**TASK BRIEF:** Drop every picture. Return the rest of the entries exactly.

**EXERCISE INPUTS:**

------

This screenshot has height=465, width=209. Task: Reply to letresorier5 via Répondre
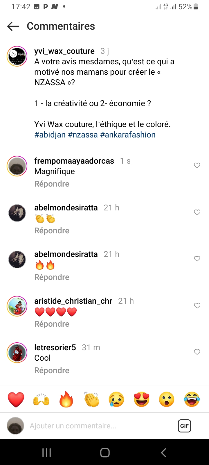click(x=52, y=371)
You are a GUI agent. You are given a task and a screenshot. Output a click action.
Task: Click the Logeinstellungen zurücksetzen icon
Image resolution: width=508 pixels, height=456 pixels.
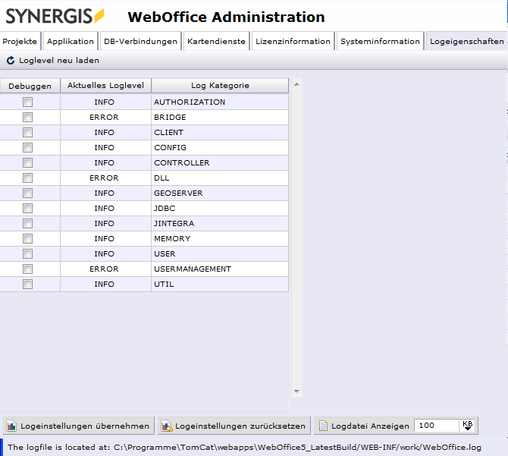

------

**OUTPUT OF THE TASK:**
This screenshot has height=465, width=209. Task: Reply to letresorier5 via Répondre
click(x=52, y=371)
You are a GUI agent. You are given a task and a screenshot. Output a click action.
Task: Click the Logeinstellungen zurücksetzen icon
Image resolution: width=508 pixels, height=456 pixels.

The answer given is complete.